** begin Records shown **

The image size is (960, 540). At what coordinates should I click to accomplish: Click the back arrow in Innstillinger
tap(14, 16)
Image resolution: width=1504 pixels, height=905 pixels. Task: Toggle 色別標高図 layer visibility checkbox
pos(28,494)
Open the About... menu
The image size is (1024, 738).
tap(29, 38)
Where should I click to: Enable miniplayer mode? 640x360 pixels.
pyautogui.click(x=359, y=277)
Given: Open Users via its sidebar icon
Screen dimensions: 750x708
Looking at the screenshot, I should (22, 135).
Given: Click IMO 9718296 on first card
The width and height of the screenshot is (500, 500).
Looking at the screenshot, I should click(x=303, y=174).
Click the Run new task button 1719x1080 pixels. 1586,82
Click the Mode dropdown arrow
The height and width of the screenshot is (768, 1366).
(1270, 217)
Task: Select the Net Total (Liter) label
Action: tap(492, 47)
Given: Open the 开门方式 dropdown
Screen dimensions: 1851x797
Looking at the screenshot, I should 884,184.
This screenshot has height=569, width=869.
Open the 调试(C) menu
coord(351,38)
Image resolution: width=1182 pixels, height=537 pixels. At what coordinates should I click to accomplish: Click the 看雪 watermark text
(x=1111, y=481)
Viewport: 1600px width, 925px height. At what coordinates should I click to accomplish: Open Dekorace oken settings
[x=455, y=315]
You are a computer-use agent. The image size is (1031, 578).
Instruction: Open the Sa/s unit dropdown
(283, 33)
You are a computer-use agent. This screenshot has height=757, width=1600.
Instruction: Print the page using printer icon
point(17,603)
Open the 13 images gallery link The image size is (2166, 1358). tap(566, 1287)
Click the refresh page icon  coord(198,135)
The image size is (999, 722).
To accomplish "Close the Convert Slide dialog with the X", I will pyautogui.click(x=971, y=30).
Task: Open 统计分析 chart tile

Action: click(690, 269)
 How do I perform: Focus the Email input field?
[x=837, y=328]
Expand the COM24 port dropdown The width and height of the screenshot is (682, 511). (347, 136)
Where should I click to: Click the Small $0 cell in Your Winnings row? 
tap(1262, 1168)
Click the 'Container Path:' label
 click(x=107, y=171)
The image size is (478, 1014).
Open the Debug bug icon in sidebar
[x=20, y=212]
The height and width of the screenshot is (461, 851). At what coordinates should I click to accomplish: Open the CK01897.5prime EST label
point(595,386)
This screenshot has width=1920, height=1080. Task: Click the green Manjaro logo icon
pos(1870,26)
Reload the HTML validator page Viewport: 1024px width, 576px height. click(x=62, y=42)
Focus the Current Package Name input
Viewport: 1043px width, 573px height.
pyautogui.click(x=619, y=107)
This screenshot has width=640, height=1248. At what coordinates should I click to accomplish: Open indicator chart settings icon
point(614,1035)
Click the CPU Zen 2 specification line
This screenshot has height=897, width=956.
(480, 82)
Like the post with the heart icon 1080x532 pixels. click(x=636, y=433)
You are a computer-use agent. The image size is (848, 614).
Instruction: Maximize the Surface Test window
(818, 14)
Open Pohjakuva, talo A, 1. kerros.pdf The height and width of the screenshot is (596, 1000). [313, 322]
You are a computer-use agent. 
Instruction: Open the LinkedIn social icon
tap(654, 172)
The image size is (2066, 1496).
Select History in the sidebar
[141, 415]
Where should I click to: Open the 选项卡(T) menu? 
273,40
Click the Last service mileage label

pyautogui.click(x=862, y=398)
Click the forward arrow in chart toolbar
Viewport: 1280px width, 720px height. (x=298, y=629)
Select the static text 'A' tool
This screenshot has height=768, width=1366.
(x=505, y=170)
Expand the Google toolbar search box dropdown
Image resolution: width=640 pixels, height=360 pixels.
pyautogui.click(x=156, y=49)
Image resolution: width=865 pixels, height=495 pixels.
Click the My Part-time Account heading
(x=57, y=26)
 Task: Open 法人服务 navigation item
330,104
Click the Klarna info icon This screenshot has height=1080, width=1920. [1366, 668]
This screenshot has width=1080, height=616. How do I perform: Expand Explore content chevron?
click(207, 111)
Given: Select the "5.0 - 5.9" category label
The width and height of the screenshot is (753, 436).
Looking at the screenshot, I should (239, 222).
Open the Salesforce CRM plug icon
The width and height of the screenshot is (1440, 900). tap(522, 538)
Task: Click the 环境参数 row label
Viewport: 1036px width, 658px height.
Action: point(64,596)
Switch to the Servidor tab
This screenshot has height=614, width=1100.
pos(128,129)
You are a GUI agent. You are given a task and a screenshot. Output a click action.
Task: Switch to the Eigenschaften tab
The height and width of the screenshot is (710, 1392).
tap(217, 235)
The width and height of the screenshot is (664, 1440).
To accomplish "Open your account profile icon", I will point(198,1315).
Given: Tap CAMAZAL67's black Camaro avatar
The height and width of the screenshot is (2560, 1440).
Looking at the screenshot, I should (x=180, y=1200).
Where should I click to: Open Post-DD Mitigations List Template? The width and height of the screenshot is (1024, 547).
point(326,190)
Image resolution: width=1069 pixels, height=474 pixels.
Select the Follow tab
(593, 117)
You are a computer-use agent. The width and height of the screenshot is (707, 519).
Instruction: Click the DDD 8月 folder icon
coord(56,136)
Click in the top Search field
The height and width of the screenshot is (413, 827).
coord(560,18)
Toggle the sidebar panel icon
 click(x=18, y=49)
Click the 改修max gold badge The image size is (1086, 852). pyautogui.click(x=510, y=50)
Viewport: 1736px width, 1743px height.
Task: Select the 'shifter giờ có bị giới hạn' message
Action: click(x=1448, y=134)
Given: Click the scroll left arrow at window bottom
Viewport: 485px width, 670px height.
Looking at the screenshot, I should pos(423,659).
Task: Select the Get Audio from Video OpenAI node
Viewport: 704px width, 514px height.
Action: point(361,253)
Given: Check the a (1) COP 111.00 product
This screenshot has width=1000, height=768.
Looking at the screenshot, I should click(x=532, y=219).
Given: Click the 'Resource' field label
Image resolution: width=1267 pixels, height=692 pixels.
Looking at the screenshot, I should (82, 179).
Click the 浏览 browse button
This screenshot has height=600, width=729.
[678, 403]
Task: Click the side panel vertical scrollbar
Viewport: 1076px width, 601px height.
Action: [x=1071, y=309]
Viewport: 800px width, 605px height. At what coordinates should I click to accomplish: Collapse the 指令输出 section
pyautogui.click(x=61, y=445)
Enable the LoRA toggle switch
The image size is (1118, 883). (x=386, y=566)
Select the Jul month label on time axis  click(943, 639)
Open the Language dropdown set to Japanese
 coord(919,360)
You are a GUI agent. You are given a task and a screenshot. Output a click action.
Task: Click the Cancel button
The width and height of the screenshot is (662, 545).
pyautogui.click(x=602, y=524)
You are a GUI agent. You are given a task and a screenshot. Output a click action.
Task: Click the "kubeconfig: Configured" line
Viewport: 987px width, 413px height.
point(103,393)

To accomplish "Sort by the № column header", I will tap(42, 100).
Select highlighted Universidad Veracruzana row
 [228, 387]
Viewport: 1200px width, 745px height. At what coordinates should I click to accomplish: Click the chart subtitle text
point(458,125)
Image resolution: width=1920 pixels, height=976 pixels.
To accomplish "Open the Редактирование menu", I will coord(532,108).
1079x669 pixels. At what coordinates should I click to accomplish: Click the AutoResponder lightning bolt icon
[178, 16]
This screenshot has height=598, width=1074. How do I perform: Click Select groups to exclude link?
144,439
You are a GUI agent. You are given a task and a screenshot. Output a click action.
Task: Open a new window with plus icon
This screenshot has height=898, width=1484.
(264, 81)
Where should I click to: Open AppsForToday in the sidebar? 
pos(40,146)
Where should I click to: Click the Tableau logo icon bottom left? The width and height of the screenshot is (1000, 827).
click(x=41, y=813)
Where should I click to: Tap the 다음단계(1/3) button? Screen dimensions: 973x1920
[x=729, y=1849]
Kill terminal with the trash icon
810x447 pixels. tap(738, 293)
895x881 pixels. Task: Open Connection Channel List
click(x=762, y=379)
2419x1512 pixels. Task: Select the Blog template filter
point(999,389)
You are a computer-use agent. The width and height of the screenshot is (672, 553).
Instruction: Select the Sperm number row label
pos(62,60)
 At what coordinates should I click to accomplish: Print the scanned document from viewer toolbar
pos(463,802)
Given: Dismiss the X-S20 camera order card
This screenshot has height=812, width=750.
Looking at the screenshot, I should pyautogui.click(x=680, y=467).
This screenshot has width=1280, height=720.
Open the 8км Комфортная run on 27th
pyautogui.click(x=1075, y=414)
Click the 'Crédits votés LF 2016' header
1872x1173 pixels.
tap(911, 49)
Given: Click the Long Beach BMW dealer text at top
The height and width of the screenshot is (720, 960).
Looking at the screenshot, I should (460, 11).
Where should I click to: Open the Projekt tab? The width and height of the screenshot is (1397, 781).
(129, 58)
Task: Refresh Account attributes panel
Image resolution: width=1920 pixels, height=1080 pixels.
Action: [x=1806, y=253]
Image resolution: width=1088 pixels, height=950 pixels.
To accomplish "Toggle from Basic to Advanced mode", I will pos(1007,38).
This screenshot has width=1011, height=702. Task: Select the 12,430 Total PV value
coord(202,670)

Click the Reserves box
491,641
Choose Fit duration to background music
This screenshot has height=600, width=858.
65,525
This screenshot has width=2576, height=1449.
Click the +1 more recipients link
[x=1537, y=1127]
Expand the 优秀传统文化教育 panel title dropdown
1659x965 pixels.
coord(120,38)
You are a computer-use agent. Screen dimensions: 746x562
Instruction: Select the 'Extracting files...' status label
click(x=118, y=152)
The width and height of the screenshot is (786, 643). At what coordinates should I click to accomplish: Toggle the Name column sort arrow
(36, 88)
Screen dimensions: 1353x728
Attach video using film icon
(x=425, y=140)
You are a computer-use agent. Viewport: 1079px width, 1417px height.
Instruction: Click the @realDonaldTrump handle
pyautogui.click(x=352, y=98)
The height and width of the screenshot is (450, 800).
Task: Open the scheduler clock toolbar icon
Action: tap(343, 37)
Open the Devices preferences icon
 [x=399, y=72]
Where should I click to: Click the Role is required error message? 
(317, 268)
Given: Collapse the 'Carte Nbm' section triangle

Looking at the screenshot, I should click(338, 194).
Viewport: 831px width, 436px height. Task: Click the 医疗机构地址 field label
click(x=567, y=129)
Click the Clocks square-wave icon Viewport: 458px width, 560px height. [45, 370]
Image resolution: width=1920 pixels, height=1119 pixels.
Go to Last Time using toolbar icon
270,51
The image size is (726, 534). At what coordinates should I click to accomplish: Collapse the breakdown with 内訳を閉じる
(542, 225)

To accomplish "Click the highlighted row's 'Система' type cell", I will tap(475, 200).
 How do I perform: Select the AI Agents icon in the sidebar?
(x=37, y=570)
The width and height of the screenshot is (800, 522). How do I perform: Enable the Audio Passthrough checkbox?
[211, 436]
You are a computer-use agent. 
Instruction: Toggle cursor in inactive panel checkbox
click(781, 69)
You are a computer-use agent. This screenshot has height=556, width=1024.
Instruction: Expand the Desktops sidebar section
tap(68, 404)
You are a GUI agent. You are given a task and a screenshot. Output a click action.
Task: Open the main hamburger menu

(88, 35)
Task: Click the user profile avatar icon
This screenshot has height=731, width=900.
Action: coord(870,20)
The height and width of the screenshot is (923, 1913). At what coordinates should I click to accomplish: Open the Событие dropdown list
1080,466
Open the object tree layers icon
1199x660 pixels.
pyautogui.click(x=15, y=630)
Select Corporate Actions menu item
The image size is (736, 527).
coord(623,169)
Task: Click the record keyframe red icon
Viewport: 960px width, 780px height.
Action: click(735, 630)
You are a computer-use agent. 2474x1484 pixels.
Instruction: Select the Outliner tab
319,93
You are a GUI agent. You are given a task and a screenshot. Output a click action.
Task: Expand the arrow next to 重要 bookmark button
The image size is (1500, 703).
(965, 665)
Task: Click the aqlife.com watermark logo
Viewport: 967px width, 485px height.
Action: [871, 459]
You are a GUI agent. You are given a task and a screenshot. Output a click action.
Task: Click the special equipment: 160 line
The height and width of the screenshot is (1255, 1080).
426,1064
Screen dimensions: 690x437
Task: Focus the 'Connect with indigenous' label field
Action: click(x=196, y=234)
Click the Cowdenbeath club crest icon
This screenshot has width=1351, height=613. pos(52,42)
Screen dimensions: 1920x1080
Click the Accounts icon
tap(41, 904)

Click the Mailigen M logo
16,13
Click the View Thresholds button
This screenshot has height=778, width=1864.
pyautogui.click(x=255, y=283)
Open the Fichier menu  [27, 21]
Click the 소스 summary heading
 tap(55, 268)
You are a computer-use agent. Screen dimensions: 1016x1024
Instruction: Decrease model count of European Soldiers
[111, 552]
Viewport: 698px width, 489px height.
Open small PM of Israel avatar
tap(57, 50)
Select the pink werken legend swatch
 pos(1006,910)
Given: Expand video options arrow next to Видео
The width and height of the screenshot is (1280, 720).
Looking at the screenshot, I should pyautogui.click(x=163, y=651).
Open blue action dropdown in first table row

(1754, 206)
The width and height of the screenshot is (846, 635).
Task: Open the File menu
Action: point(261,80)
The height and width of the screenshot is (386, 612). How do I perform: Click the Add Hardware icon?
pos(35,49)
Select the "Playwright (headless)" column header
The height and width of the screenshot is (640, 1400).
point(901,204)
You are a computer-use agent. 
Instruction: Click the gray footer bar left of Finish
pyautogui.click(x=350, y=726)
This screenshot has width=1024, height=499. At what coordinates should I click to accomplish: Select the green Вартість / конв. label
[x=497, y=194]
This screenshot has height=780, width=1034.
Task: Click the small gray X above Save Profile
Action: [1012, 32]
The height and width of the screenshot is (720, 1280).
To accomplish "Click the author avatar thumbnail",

** end Records shown **

* _Task requirements_
Copy out the lines word for word, beginning at the line that contains "The width and height of the screenshot is (800, 522)." and ending after the line that contains "tap(41, 904)".

* _Output for this task_
The width and height of the screenshot is (800, 522). How do I perform: Enable the Audio Passthrough checkbox?
[211, 436]
You are a computer-use agent. 
Instruction: Toggle cursor in inactive panel checkbox
click(781, 69)
You are a computer-use agent. This screenshot has height=556, width=1024.
Instruction: Expand the Desktops sidebar section
tap(68, 404)
You are a GUI agent. You are given a task and a screenshot. Output a click action.
Task: Open the main hamburger menu

(88, 35)
Task: Click the user profile avatar icon
This screenshot has height=731, width=900.
Action: coord(870,20)
The height and width of the screenshot is (923, 1913). At what coordinates should I click to accomplish: Open the Событие dropdown list
1080,466
Open the object tree layers icon
1199x660 pixels.
pyautogui.click(x=15, y=630)
Select Corporate Actions menu item
The image size is (736, 527).
coord(623,169)
Task: Click the record keyframe red icon
Viewport: 960px width, 780px height.
Action: click(735, 630)
You are a computer-use agent. 2474x1484 pixels.
Instruction: Select the Outliner tab
319,93
You are a GUI agent. You are given a task and a screenshot. Output a click action.
Task: Expand the arrow next to 重要 bookmark button
The image size is (1500, 703).
(965, 665)
Task: Click the aqlife.com watermark logo
Viewport: 967px width, 485px height.
Action: [871, 459]
You are a GUI agent. You are given a task and a screenshot. Output a click action.
Task: Click the special equipment: 160 line
The height and width of the screenshot is (1255, 1080).
426,1064
Screen dimensions: 690x437
Task: Focus the 'Connect with indigenous' label field
Action: click(x=196, y=234)
Click the Cowdenbeath club crest icon
This screenshot has width=1351, height=613. pos(52,42)
Screen dimensions: 1920x1080
Click the Accounts icon
tap(41, 904)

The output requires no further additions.